Quando um corredor começa a levar o treinamento mais a sério, o desejo por resultados expressivos se torna um objetivo central. Superar marcas pessoais, aumentar a distância percorrida ou participar de provas, como meias-maratonas e maratonas, exige comprometimento.
Mas, à medida que o volume semanal de corrida cresce, muitos negligenciam um fator crucial: a importância de correr leve, ou como é popularmente chamado, “correr fofo”. Embora treinos intensos, como intervalados e fartlek, sejam essenciais para desenvolver velocidade e potência, não é possível evoluir sem equilibrar a carga de esforço com treinos leves.
De acordo com Emídio Peres, profissional de educação física e pós-graduado em biomecânica e fisiologia do exercício, o tipo de treinamento varia muito entre iniciantes e corredores avançados. Ele explica que os iniciantes precisam de maior recuperação devido ao impacto da corrida.

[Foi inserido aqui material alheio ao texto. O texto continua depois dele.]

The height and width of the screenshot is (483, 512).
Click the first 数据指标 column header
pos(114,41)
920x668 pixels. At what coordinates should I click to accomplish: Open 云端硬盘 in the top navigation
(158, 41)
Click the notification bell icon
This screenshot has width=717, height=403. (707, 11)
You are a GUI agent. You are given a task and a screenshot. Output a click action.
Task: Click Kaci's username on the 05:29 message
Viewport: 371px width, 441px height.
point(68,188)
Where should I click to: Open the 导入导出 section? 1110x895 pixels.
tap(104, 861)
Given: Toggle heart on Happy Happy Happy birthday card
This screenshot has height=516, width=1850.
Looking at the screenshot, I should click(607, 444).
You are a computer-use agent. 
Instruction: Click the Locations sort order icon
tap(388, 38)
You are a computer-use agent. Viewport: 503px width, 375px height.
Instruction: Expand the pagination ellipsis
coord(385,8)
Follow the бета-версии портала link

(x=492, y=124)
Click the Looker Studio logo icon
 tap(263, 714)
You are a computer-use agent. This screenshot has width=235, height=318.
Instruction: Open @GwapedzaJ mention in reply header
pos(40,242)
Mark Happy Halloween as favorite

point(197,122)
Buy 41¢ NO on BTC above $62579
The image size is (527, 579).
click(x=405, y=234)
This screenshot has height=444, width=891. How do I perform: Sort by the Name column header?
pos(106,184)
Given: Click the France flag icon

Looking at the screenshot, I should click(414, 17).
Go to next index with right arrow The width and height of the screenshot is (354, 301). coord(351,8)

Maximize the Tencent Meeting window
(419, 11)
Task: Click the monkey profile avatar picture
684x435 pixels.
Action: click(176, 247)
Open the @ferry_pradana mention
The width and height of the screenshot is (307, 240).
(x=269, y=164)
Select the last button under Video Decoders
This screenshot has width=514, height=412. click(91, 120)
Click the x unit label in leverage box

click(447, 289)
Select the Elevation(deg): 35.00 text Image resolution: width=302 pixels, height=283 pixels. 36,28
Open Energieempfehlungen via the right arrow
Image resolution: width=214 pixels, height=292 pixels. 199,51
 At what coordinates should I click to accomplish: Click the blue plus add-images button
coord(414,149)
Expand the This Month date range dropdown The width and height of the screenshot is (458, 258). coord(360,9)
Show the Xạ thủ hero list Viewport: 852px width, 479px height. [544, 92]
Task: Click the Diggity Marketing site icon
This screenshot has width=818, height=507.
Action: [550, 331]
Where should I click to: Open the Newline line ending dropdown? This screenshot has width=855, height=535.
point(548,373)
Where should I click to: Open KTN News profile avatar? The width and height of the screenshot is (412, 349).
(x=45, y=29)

“O iniciante na corrida não vai correr todos os dias. Ele precisa ter mais descanso de uma sessão para outra, até pelo fato de a corrida ser um esporte de impacto e, sendo ele iniciante, ele não tem as estruturas muscular, de tendão e de ligamento prontas para receberem esse tipo de impacto.”
No entanto, para corredores experientes que buscam performance, o cenário é diferente. Com a progressão no esporte, é possível treinar quase todos os dias, desde que o planejamento seja bem estruturado. “Pessoas de nível avançado podem fazer treinos de corrida todos os dias, dependendo da fase da preparação, do objetivo e das orientações do treinador. Mas essa é uma pequena parcela das pessoas que correm”, ressalta Peres.
Os treinos leves, embora pareçam simples, têm um papel determinante no progresso do corredor. “Ao ter um maior volume de treino pensando em uma maratona, por exemplo, isso vai favorecer com que você desenvolva várias capacidades, tanto em treinos mais leves quanto em treinos mais intensos. Você consegue desenvolver as diferentes necessidades pra, por exemplo, fazer uma corrida ou uma maratona num ritmo mais rápido”, explica o treinador.
Ele cita o exemplo de corredores de elite que acumulam até 200 km semanais em preparações para provas longas. “Para ‘pessoas normais’, 70 km ou 80 km semanais já é um volume bem considerável. Já iniciantes podem se beneficiar com um volume semanal de treino de 20 km a 30 km, o que já traz adaptações importantes.”
Treinar em um ritmo leve ajuda a melhorar a capacidade aeróbica e a eficiência metabólica. Durante esses treinos, o corpo aprende a usar gorduras como principal fonte de energia, em vez de glicogênio, o que é especialmente útil em corridas longas. Além disso, o impacto reduzido evita sobrecarga muscular, permitindo que os treinos mais intensos sejam realizados com qualidade.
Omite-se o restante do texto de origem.